A descoberta clínica das correntes vegetativas marca um ponto de virada na obra de Wilhelm Reich. Quando a rigidez da couraça muscular se dissolve, quando os anéis de tensão crônica começam a se abrandar, o corpo desperta. E o que pulsa de dentro não é apenas sensação — é vida em fluxo. São correntes doces, vibrantes, difusas, que percorrem o organismo como um rio interno de prazer e derretimento. Reich chamou essas sensações de correntes plasmáticas, protoplasmáticas, vegetativas, ou ainda orgonóticas — percepções íntimas do próprio campo vital.






Para Reich, essas correntes não são apenas efeitos colaterais de uma liberação muscular; elas revelam a base viva e pulsátil da existência. O corpo vivo, mesmo em sua expressão unicelular, já é dotado de motilidade, de uma sabedoria vegetativa que antecede o comando do cérebro. A pulsação — contração e expansão — é anterior à mente, anterior à vontade. É o próprio organismo em sua sabedoria primária, rítmica, cósmica.


Na clínica, Reich percebeu que essa motilidade vital estava adormecida. Não apenas bloqueada, mas amortecida pela cultura, pela moral, pela estrutura social autoritária. A repressão dos impulsos espontâneos — a respiração livre, o prazer do corpo, a curiosidade orgânica — constrói uma couraça: uma estrutura crônica de tensão que se fixa no corpo e molda a personalidade. Ao invés da entrega viva à pulsação, surgem comportamentos controlados, o medo, a perversão, a submissão. A personalidade se divide: uma camada superficial adaptada e normativa, uma camada secundária carregada de angústia e agressividade reprimida, e no fundo, o núcleo vivo — a camada de espontaneidade, de erotismo puro, de potência.


É nesse núcleo que vive o que Reich chamou de potência orgástica. Mas não se trata aqui de orgasmo como clímax genital ou de uma função sexual isolada. A potência orgástica, para Reich, é a capacidade de um organismo se entregar completamente à sua pulsação vital, sem defesas, sem contenção, sem retração. É uma capacidade de dissolução do eu rígido, uma entrega à vida como fluxo. O "eu" aqui não é eliminado, mas se desfaz em sua rigidez, em sua forma defensiva e separada. A identidade se torna pulsante, permeável, conectada com o todo vivo.


Essa entrega não é apenas sexual. É estética, espiritual, somática.
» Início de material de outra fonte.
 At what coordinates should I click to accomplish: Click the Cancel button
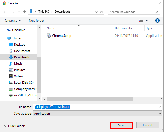click(x=148, y=125)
É o êxtase silencioso de um corpo que volta a confiar em si mesmo, que reencontra seu ritmo interno, sua respiração ampla, sua vibração. É a alegria sem objeto, o prazer do ser-em-si. É a experiência de estar em casa no próprio corpo, de sentir a vida atravessando-o sem resistência. É o corpo que sente — e não o ego que controla — que se torna centro de percepção e de mundo.
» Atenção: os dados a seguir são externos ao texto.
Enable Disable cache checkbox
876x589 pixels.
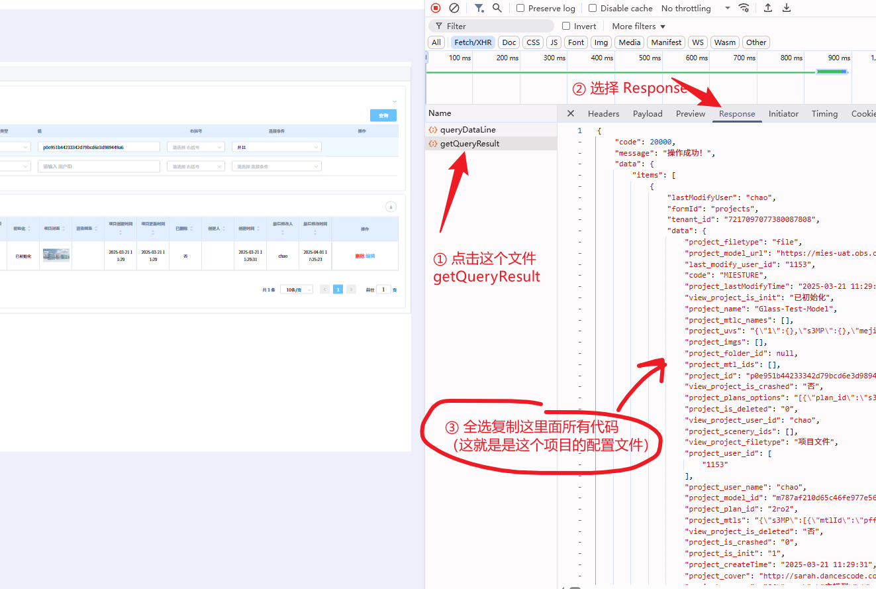[x=593, y=8]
Reich viu na perda dessa potência uma chave para compreender não apenas a neurose individual, mas a estrutura autoritária da sociedade. O medo do prazer, o medo da entrega, o medo da dissolução do eu, são os alicerces inconscientes de sistemas que domesticam o desejo e fabricam subjetividades submissas. A couraça é, ao mesmo tempo, biológica e política.


Recuperar a potência orgástica é, portanto, um gesto radical. Não é regressão, mas criação. É abrir-se novamente ao que pulsa, ao que flui, ao que vive sem ser reduzido à utilidade, ao desempenho, à obediência. É resistir, com o corpo vivo, ao adormecimento das forças primárias do ser.


Reich nos convida, por fim, não a retornar a um paraíso perdido, mas a reabrir o corpo ao presente vivo. A confiar no fluxo. A dissolver o eu que defende e controla para nascer de novo no prazer da própria pulsação.